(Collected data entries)

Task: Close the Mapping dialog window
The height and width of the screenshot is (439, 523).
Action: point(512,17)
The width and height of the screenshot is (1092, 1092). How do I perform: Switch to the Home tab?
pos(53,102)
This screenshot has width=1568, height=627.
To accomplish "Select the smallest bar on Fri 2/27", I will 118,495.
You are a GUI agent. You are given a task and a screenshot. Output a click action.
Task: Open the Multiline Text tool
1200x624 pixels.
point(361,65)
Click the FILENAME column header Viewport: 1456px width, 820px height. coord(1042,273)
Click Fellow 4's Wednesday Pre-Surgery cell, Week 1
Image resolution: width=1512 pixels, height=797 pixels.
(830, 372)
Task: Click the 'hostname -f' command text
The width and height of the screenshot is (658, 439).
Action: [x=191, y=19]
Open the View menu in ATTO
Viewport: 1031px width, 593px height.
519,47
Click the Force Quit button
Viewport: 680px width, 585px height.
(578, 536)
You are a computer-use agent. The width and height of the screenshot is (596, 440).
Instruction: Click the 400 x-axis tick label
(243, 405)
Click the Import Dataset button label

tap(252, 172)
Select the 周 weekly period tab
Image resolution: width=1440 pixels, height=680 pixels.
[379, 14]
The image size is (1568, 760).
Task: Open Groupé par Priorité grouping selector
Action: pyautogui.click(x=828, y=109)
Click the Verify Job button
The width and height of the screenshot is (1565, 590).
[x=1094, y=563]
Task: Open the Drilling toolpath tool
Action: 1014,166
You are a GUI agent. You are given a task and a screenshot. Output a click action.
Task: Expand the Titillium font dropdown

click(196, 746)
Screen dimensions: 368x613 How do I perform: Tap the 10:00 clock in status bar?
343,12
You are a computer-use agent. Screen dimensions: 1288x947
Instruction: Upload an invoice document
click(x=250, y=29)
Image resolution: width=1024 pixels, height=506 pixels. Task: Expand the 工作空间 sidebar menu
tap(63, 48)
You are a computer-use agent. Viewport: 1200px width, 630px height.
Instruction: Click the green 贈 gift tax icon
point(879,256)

**What you will do:**
From the records above, quote only the lines running from the line with "Open the View menu in ATTO" to the line with "Select the 周 weekly period tab", both lines included.

**Answer section:**
Open the View menu in ATTO
Viewport: 1031px width, 593px height.
519,47
Click the Force Quit button
Viewport: 680px width, 585px height.
(578, 536)
You are a computer-use agent. The width and height of the screenshot is (596, 440).
Instruction: Click the 400 x-axis tick label
(243, 405)
Click the Import Dataset button label

tap(252, 172)
Select the 周 weekly period tab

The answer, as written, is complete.